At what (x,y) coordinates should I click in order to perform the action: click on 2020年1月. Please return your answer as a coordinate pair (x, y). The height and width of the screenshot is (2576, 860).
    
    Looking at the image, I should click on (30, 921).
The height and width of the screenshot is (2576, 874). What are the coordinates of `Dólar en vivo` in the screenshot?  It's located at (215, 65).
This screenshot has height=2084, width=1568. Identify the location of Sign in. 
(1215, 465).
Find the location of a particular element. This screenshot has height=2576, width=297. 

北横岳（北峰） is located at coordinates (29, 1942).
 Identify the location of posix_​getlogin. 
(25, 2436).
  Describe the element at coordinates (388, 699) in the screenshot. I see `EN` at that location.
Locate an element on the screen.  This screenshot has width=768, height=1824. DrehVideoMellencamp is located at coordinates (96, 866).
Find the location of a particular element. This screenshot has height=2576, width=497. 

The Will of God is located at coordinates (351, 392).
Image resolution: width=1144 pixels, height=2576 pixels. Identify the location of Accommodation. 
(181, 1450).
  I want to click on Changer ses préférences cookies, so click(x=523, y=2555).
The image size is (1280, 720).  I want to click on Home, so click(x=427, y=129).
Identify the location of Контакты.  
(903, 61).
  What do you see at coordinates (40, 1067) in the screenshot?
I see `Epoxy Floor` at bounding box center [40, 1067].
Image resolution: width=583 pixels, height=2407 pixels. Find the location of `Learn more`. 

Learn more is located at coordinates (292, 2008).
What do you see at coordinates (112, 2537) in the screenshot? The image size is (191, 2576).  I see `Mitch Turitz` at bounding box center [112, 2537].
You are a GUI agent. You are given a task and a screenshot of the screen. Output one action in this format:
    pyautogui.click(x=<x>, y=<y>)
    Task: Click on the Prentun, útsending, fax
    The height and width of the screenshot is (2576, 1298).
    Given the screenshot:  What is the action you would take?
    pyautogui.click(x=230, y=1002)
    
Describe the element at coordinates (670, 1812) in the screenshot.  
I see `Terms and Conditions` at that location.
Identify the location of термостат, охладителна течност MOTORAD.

________________________

Return the records above unchanged, from the start through the line containing "(1215, 465).", both ends included.

At what (x,y) coordinates should I click in order to perform the action: click on 2020年1月. Please return your answer as a coordinate pair (x, y). The height and width of the screenshot is (2576, 860).
    
    Looking at the image, I should click on (30, 921).
The height and width of the screenshot is (2576, 874). What are the coordinates of `Dólar en vivo` in the screenshot?  It's located at (215, 65).
This screenshot has height=2084, width=1568. Identify the location of Sign in. 
(1215, 465).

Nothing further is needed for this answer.